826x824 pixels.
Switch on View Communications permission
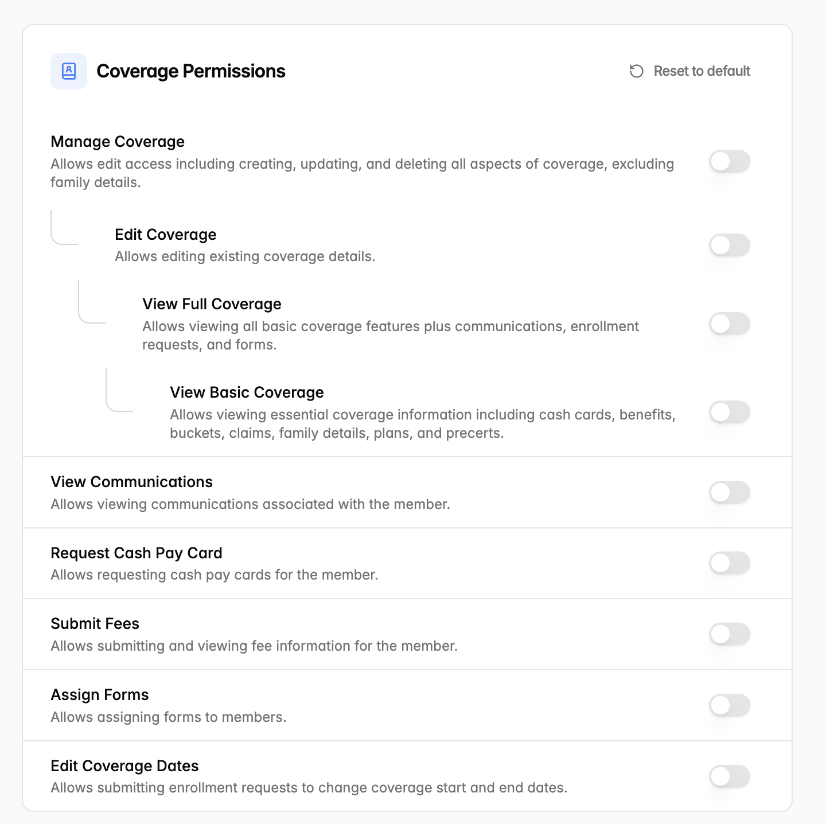point(730,492)
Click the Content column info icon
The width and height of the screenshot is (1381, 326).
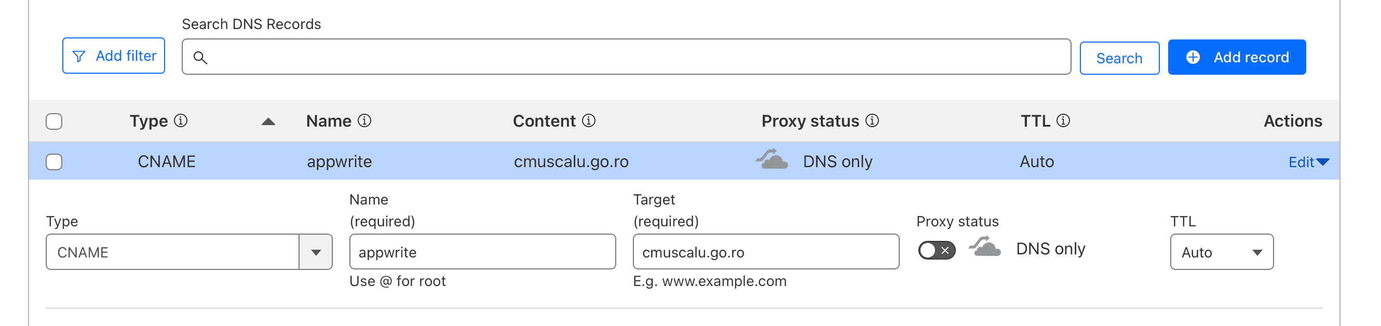tap(589, 121)
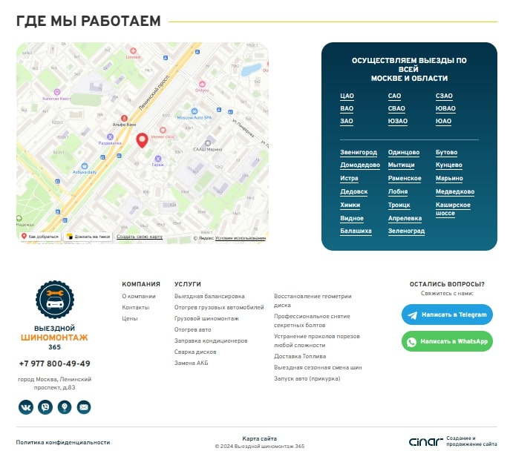510x451 pixels.
Task: Open 'Грузовой шиномонтаж' service link
Action: click(206, 318)
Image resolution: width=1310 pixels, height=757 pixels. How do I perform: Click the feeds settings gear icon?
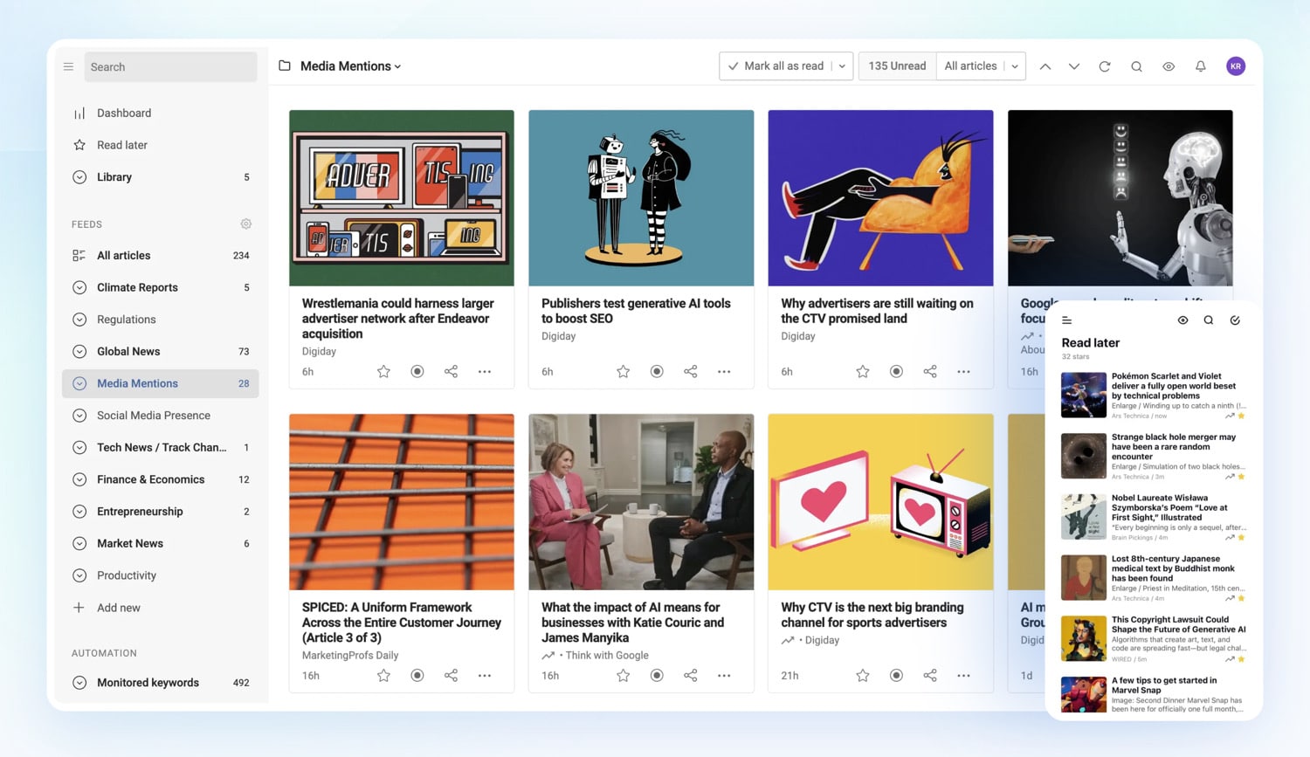246,224
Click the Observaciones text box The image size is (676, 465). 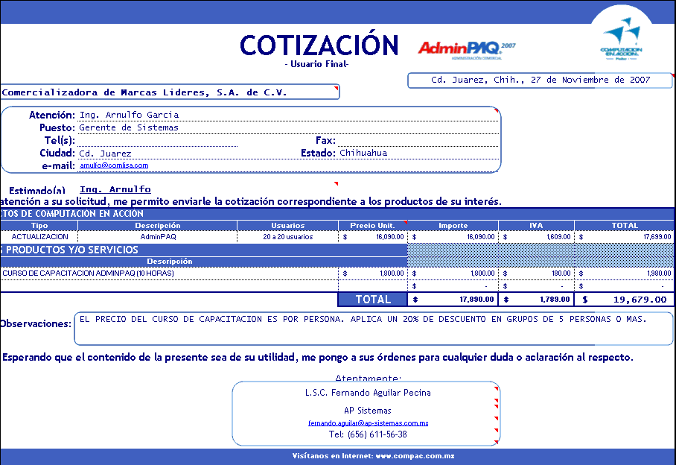click(x=373, y=328)
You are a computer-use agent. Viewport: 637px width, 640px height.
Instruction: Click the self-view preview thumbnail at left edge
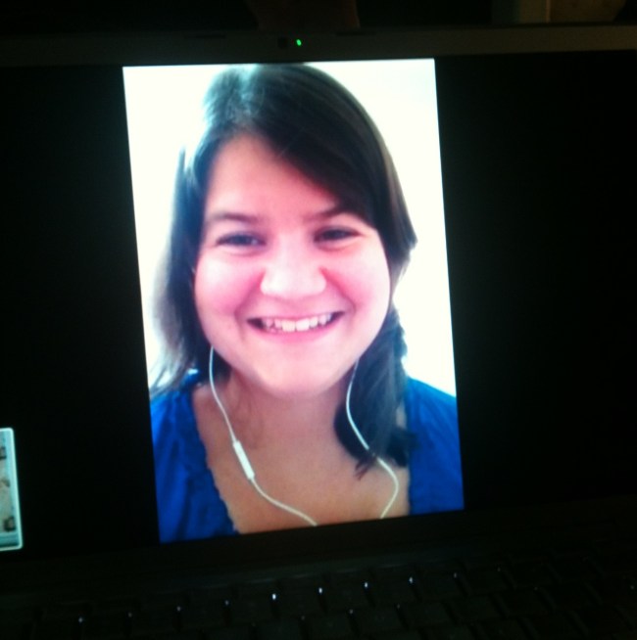tap(9, 487)
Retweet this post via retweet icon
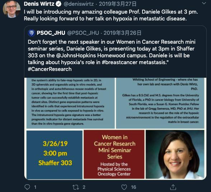The image size is (211, 192). (x=76, y=187)
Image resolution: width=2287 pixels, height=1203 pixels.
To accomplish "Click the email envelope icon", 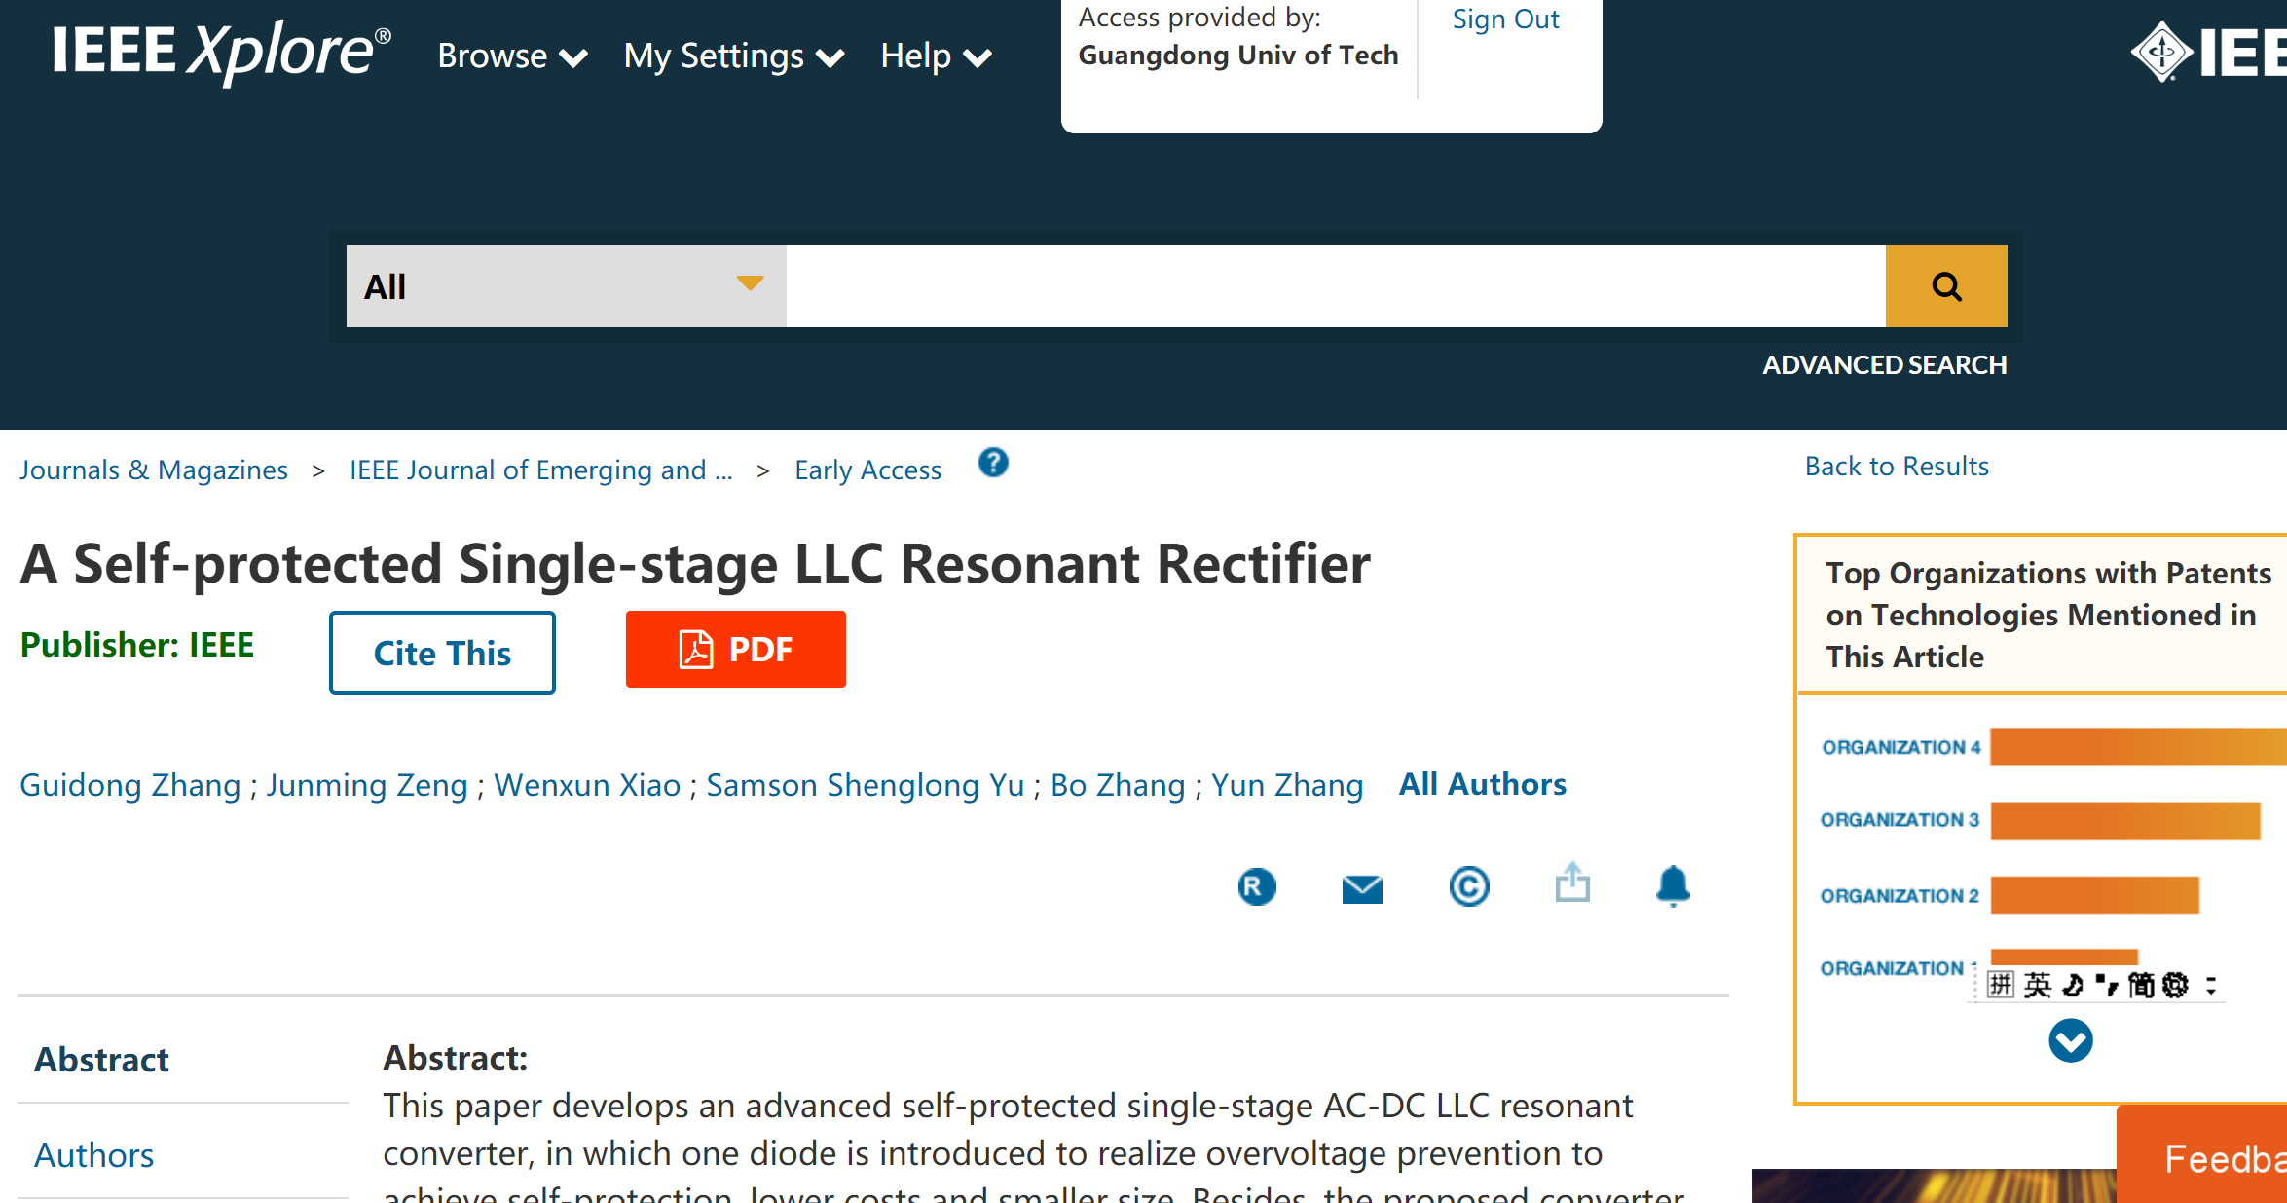I will pos(1362,888).
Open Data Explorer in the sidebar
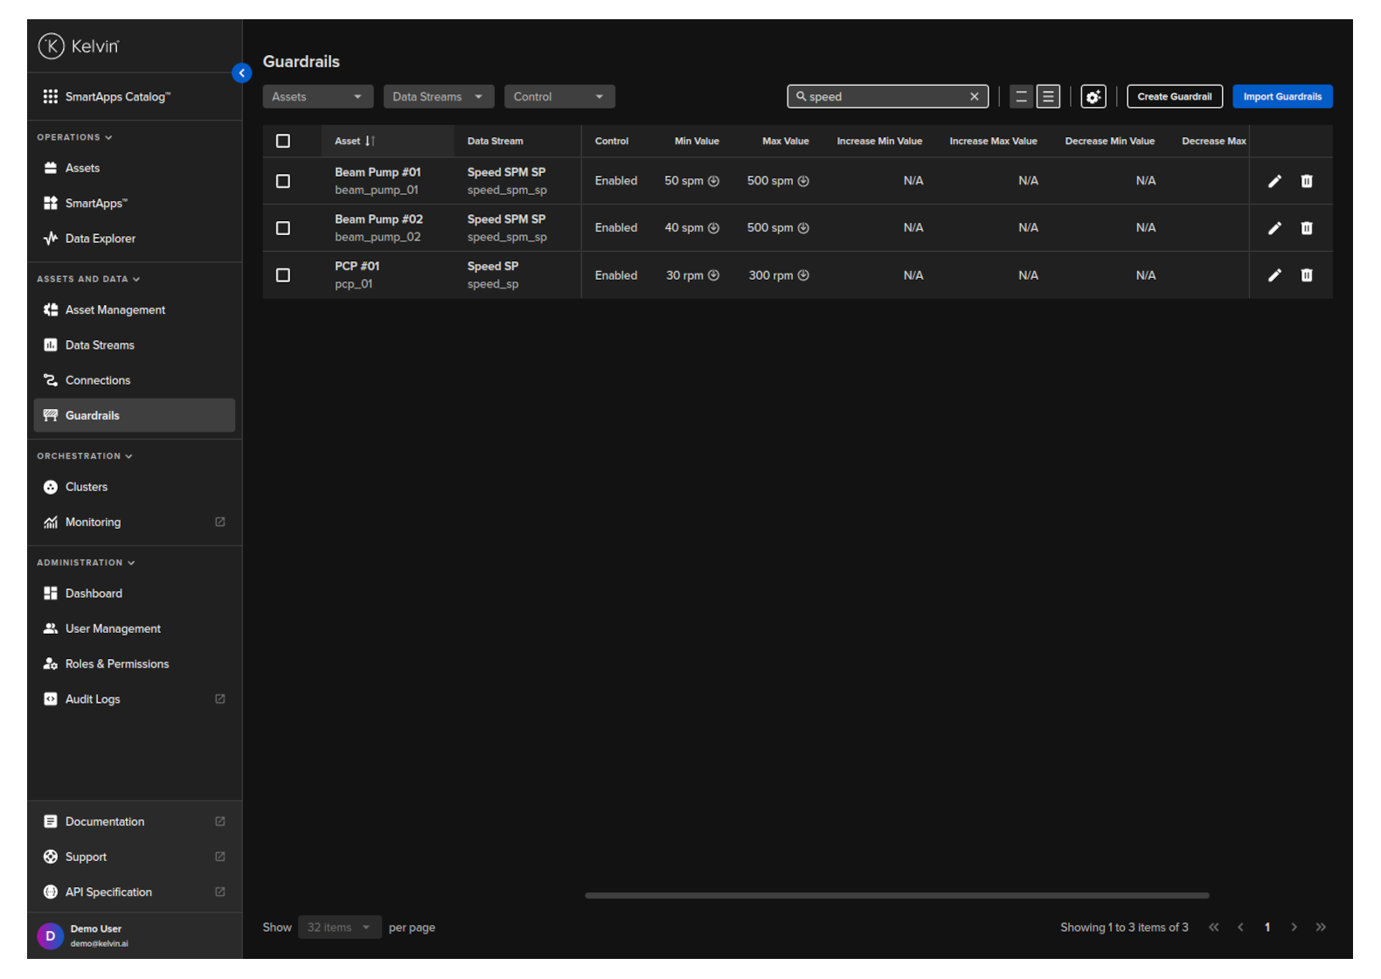 coord(101,239)
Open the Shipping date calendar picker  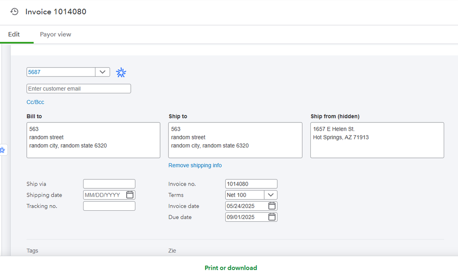coord(130,195)
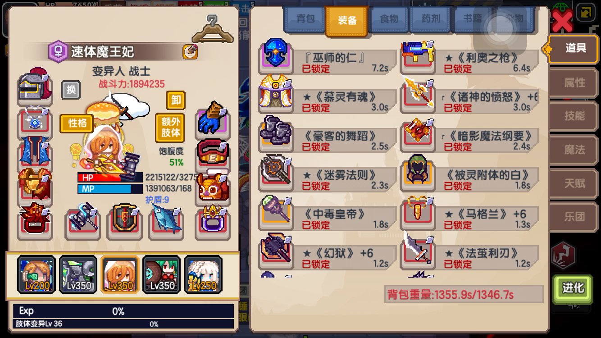
Task: Click the pencil rename icon beside character name
Action: click(x=190, y=52)
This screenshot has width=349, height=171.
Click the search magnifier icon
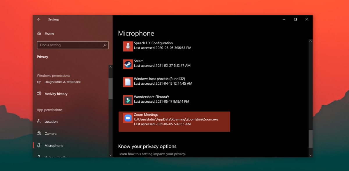click(x=105, y=45)
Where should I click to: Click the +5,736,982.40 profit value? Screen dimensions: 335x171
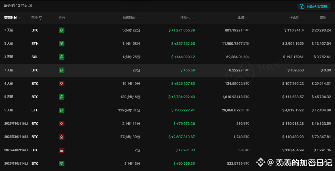(182, 97)
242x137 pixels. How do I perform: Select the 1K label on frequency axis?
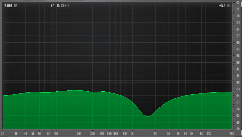pos(132,133)
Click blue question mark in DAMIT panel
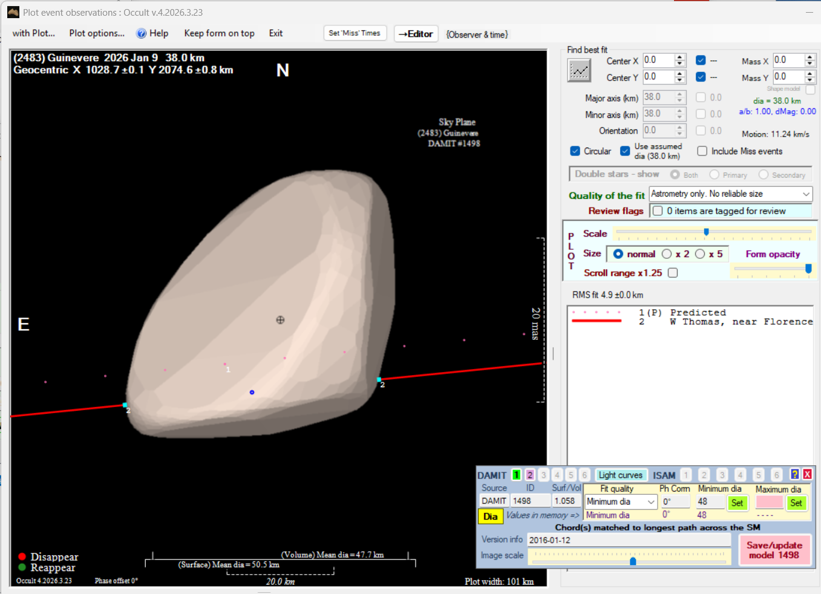This screenshot has width=821, height=594. [794, 474]
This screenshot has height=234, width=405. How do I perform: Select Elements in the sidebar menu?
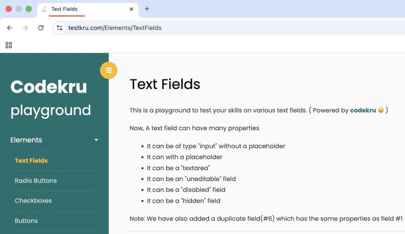(x=26, y=140)
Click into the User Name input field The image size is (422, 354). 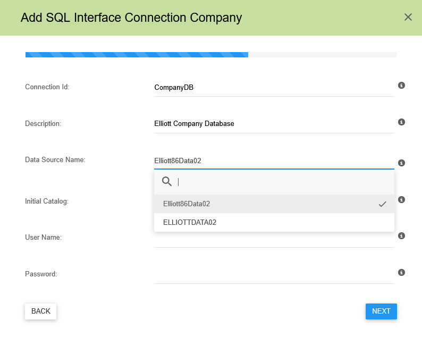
=-=-=-=-=
TASK DESCRIPTION
In the listing above, retype exactly, and only, the lines from the one containing "Where should I" through the last line, both included. Omit the pictures.

RESULT OF THE TASK
Where should I click to: Click the +5,736,982.40 profit value? Screen dimensions: 335x171
(182, 97)
242x137 pixels. How do I perform: Select the 1K label on frequency axis?
pos(132,133)
Click blue question mark in DAMIT panel
This screenshot has width=821, height=594. [794, 474]
This screenshot has height=234, width=405. How do I perform: Select Elements in the sidebar menu?
(x=26, y=140)
Click into the User Name input field The image size is (422, 354). 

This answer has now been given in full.